I’d call this a “response,” but it’s not – at least, not in the contentious way it’s sometimes used. This is just my way of thinking through some of the questions Mittell raises, given that both my published video/essay and the other he discusses look at television texts through distinctly non-televisual lenses:
What would a video essay look like that embraced some of the core facets of television as a storytelling medium, such as seriality, domestic intimacy, and a highly delineated temporal structure? How might videographic criticism engage with distinctly televisual genres, like sports, reality TV, game shows, or soap operas? And if much of videographic criticism has been predicated on exploring experiences of cinephilia, how might we imagine videographic telephilia?
How MIGHT we imagine videographic telephilia?
In the case of Hannibal (which, no, I am not yet over), this question is complicated by the ways it seems to exceed a televisual frame. Although its first season and half of its second season largely hew to conventions of serial storytelling, once Will Graham (Hugh Dancy) has been released from jail, exonerated of the crimes Hannibal Lecter (Mads Mikkelsen) framed him for, the show slides into a different kind of storytelling altogether. By the third season, it’s become a story about storytelling. As critic Matt Zoller Seitz writes, Hannibal
can adopt different points of view and slip back and forth between past and present, not just from chapter to chapter, but within the context of a page, a paragraph, even a sentence. Hannibal makes almost every other TV series seem aesthetically impoverished in comparison because it takes these freedoms and actually plays with them, to make the story and its telling more surprising, confounding, and multilayered.
Seitz’s observation that Hannibal “is literary and cinematic at the same time” attest to the difficulty of thinking of it as television; yet not only is it television, it’s one of the very few contemporary ‘prestige’ series aired on broadcast television in the United States. I’d argue, against other fans, that the constraints placed on Hannibal by NBC ultimately helped fuel its creativity, but the markers of its televisuality – less the show itself than those commercials, credits, and warnings that bound it – offer reminders that the sometimes jarring shifts from story to real world and back again are part and parcel of broadcast televisuality.
This video is a first attempt to try and capture some of these thoughts – I do think there’s a more sophisticated study to be had.
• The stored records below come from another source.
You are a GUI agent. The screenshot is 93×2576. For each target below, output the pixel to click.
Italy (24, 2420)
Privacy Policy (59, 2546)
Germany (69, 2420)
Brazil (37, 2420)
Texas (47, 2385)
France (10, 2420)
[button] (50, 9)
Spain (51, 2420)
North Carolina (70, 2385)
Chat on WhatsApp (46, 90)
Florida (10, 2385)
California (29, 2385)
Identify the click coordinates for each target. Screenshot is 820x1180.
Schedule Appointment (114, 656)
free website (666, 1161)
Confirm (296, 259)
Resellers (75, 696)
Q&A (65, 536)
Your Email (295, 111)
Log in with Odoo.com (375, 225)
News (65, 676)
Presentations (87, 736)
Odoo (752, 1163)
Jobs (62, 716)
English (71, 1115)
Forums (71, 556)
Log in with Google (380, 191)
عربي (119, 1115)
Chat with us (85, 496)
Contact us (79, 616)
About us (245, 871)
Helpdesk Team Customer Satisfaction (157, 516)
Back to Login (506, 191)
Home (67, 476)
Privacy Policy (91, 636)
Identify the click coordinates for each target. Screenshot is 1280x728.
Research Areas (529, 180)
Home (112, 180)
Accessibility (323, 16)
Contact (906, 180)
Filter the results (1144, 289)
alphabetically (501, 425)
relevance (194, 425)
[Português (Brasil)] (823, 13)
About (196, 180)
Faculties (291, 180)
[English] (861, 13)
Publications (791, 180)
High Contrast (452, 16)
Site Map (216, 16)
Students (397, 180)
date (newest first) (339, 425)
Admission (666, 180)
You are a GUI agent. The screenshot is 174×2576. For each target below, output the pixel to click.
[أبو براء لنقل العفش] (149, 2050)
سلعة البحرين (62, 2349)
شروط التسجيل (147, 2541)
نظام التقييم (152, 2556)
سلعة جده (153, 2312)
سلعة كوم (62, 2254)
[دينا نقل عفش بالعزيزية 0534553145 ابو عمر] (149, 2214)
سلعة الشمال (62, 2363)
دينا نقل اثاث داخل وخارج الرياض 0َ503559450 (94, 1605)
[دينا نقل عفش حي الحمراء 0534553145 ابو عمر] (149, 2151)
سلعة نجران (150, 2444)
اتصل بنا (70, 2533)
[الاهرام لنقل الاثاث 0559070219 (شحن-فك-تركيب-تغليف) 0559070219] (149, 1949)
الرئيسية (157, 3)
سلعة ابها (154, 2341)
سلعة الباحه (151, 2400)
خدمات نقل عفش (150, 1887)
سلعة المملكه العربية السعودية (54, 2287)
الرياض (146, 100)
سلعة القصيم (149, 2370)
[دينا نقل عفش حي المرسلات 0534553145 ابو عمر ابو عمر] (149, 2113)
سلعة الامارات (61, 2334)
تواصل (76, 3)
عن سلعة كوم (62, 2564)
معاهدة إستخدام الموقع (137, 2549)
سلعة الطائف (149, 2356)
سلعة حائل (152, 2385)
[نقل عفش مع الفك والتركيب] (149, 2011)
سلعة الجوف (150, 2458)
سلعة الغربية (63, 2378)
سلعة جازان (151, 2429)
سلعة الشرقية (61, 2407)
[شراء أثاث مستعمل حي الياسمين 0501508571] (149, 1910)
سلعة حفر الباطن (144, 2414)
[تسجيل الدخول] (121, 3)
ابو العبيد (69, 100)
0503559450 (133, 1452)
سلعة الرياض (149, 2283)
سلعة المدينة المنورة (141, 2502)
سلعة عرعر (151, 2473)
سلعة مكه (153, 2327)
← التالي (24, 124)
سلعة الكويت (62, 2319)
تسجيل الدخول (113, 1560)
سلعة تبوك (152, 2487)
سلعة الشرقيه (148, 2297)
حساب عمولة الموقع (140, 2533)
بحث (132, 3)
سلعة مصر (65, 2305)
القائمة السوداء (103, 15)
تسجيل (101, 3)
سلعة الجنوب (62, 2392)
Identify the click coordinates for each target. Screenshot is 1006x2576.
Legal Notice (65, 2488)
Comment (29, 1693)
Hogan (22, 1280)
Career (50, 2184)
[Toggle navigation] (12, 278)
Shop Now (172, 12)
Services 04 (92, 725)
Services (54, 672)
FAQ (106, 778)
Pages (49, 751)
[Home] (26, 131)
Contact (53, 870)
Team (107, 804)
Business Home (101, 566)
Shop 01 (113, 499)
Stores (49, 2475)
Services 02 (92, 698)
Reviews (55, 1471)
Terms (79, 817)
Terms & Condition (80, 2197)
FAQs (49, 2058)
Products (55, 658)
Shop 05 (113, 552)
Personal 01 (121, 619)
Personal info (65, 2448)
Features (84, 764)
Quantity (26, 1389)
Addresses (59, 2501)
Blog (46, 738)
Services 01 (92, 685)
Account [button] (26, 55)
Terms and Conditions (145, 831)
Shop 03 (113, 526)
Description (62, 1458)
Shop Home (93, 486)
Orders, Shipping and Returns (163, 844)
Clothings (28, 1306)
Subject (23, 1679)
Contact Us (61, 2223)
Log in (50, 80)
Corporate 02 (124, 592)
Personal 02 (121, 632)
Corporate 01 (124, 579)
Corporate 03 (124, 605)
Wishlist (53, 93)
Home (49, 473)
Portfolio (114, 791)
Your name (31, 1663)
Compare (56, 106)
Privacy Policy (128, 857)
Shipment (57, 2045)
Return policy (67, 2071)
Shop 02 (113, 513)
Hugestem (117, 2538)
For now I’ve tried work within the formal requirement of the 30-second montage typical of Hannibal‘s “previously on” segments at the beginning of each episode (this is SO HARD OMG), sandwiched between warnings, commercials, and credits, as a way of seeing Hannibal‘s evolving story and, in particular, style as it bumps up against and even clashes with the different purposes and concerns of its paratexts.
Just a note: the Longhorn Steakhouse commercial was just me having fun, but Trojan actually was a sponsor of the show (although probably not this commercial).